Change every instance of "El Niño rains" to "Heavy rains" in the rows below and reproduce them otherwise unchanged. Omit the pictures.

(Extracted data entries)
—————

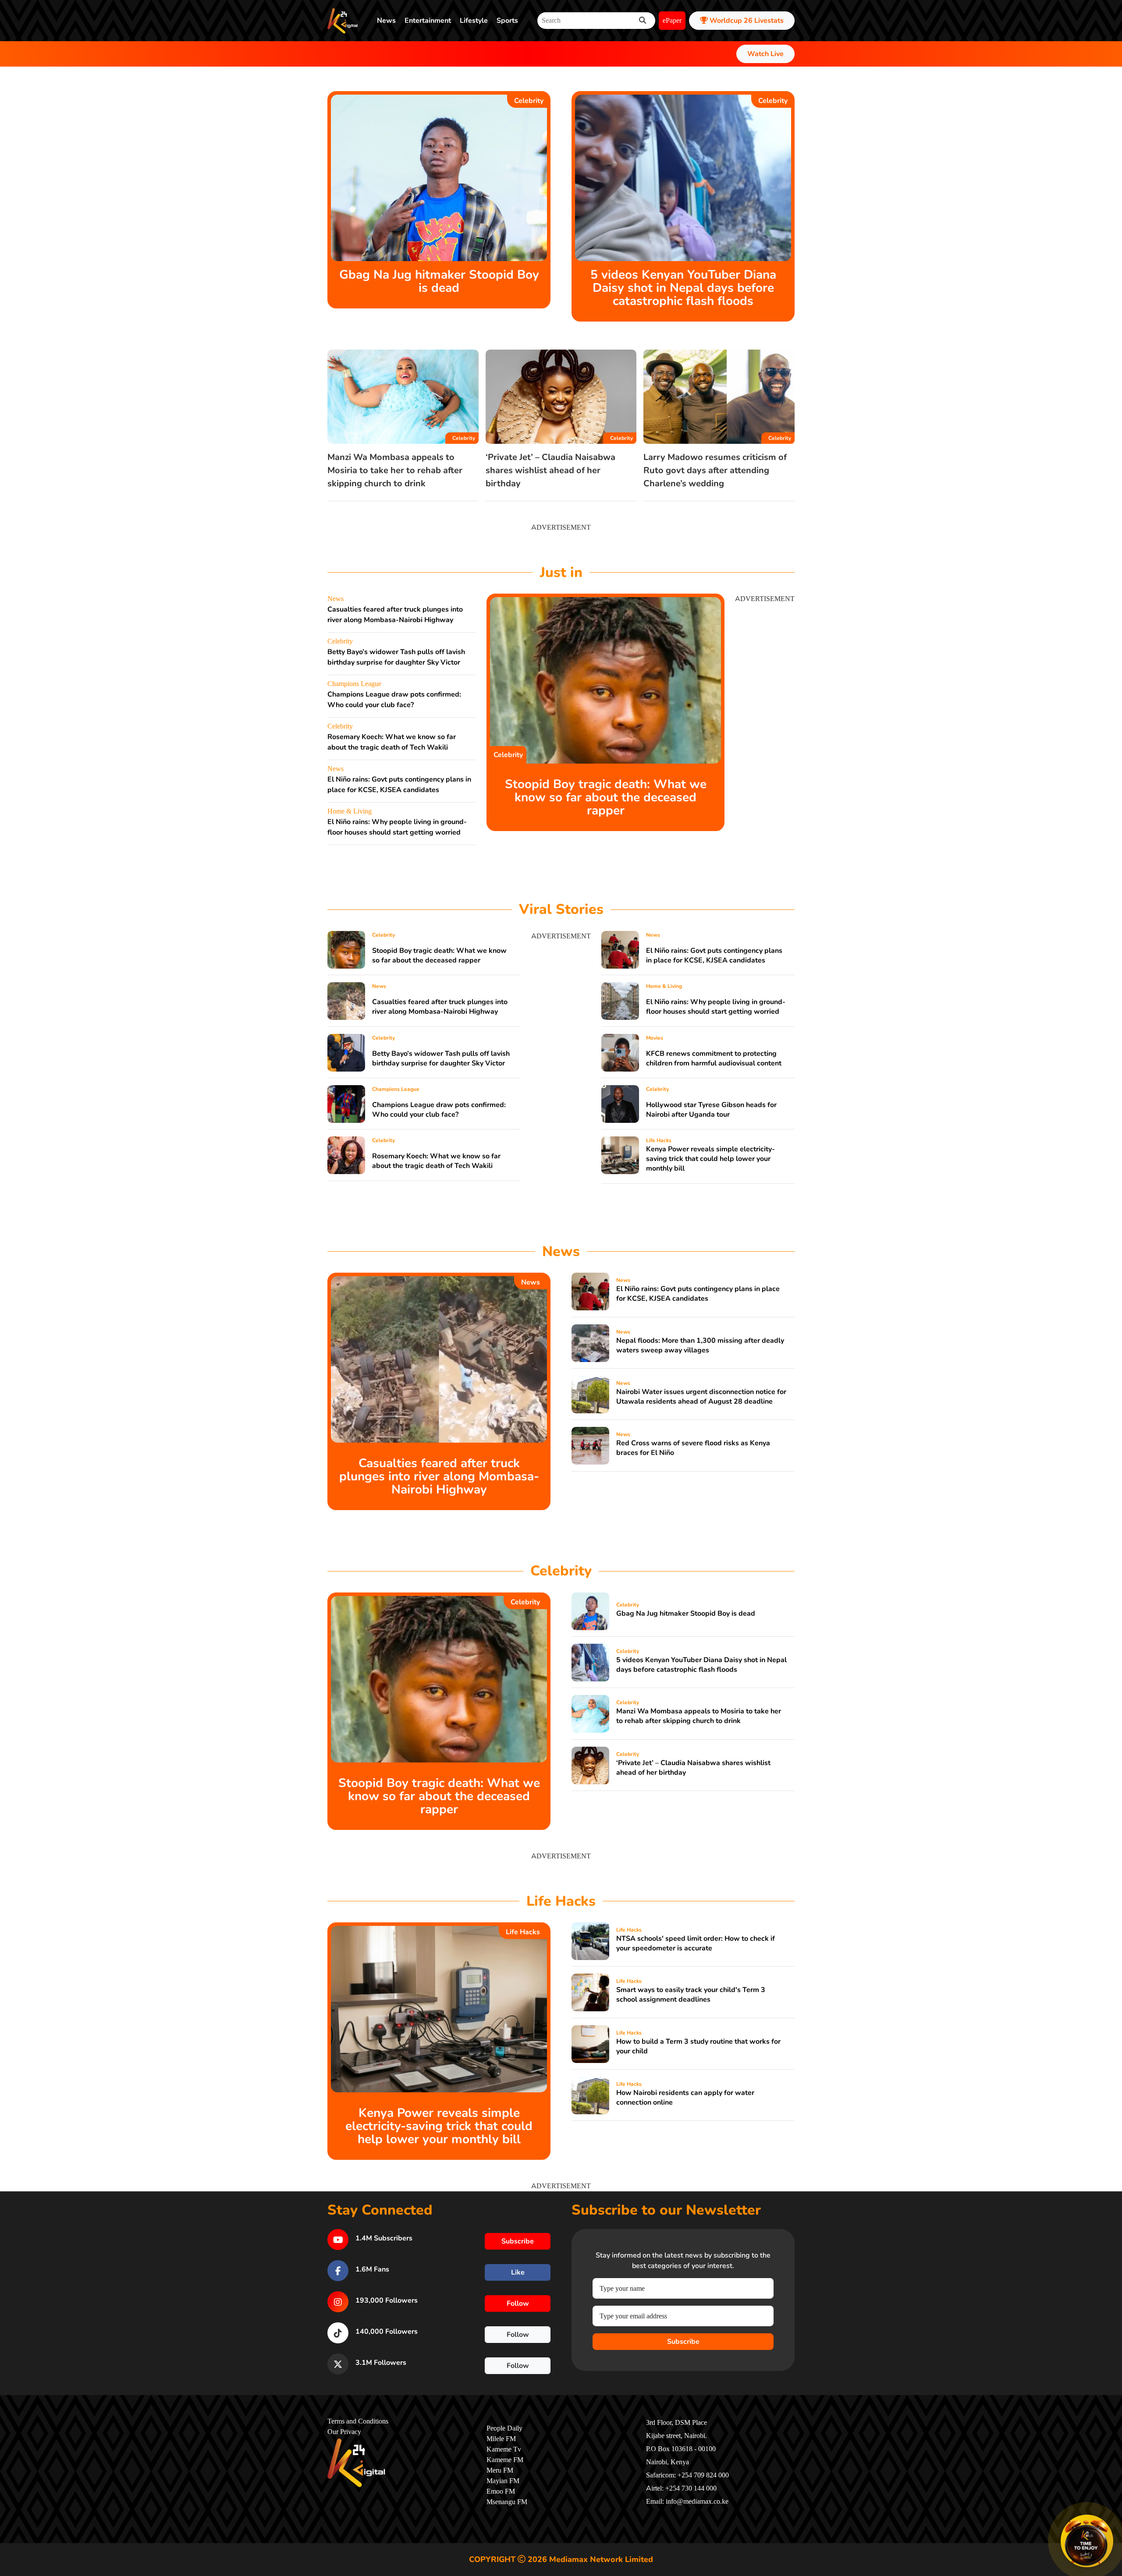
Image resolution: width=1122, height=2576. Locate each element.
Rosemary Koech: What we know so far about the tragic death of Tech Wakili (436, 1161)
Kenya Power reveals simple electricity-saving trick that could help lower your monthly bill (710, 1158)
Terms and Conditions (357, 2421)
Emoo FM (500, 2491)
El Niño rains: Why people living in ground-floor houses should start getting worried (715, 1006)
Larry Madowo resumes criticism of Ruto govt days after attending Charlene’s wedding (715, 470)
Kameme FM (504, 2460)
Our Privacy (344, 2432)
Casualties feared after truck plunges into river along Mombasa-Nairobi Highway (440, 1006)
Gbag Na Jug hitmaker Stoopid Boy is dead (439, 281)
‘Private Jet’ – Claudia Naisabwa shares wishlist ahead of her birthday (550, 470)
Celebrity (528, 101)
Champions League (354, 684)
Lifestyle (474, 20)
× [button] (1112, 2516)
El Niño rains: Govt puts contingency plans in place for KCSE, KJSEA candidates (714, 955)
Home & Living (349, 811)
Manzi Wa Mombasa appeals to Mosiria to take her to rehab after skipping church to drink (394, 470)
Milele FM (501, 2439)
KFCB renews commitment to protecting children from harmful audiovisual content (713, 1058)
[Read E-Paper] (1087, 2541)
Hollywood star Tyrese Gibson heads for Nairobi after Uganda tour (711, 1109)
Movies (654, 1037)
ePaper (672, 20)
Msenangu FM (506, 2502)
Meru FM (499, 2470)
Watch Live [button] (765, 54)
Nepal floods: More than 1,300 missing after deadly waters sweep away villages (700, 1345)
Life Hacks (658, 1140)
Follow (518, 2303)
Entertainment (428, 20)
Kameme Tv (503, 2449)
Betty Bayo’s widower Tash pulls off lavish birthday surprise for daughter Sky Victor (441, 1058)
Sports (507, 20)
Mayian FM (502, 2481)
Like (518, 2272)
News (386, 20)
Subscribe (683, 2341)
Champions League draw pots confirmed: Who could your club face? (439, 1109)
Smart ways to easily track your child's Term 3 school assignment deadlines (690, 1994)
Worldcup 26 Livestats (746, 20)
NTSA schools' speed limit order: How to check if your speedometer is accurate (695, 1943)
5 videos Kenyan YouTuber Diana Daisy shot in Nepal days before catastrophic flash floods (683, 287)
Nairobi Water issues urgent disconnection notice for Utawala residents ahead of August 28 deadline (701, 1396)
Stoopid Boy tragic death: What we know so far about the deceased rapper (606, 797)
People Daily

—————

* _Full output_:
Image resolution: width=1122, height=2576. Locate each element.
Rosemary Koech: What we know so far about the tragic death of Tech Wakili (436, 1161)
Kenya Power reveals simple electricity-saving trick that could help lower your monthly bill (710, 1158)
Terms and Conditions (357, 2421)
Emoo FM (500, 2491)
Heavy rains: Why people living in ground-floor houses should start getting worried (715, 1006)
Larry Madowo resumes criticism of Ruto govt days after attending Charlene’s wedding (715, 470)
Kameme FM (504, 2460)
Our Privacy (344, 2432)
Casualties feared after truck plunges into river along Mombasa-Nairobi Highway (440, 1006)
Gbag Na Jug hitmaker Stoopid Boy is dead (439, 281)
‘Private Jet’ – Claudia Naisabwa shares wishlist ahead of her birthday (550, 470)
Celebrity (528, 101)
Champions League (354, 684)
Lifestyle (474, 20)
× [button] (1112, 2516)
Heavy rains: Govt puts contingency plans in place for KCSE, KJSEA candidates (714, 955)
Home & Living (349, 811)
Manzi Wa Mombasa appeals to Mosiria to take her to rehab after skipping church to drink (394, 470)
Milele FM (501, 2439)
KFCB renews commitment to protecting children from harmful audiovisual content (713, 1058)
[Read E-Paper] (1087, 2541)
Hollywood star Tyrese Gibson heads for Nairobi after Uganda tour (711, 1109)
Movies (654, 1037)
ePaper (672, 20)
Msenangu FM (506, 2502)
Meru FM (499, 2470)
Watch Live [button] (765, 54)
Nepal floods: More than 1,300 missing after deadly waters sweep away villages (700, 1345)
Life Hacks (658, 1140)
Follow (518, 2303)
Entertainment (428, 20)
Kameme Tv (503, 2449)
Betty Bayo’s widower Tash pulls off lavish birthday surprise for daughter Sky Victor (441, 1058)
Sports (507, 20)
Mayian FM (502, 2481)
Like (518, 2272)
News (386, 20)
Subscribe (683, 2341)
Champions League draw pots confirmed: Who could your club face? (439, 1109)
Smart ways to easily track your child's Term 3 school assignment deadlines (690, 1994)
Worldcup 26 Livestats (746, 20)
NTSA schools' speed limit order: How to check if your speedometer is accurate (695, 1943)
5 videos Kenyan YouTuber Diana Daisy shot in Nepal days before catastrophic flash floods (683, 287)
Nairobi Water issues urgent disconnection notice for Utawala residents ahead of August 28 deadline (701, 1396)
Stoopid Boy tragic death: What we know so far about the deceased rapper (606, 797)
People Daily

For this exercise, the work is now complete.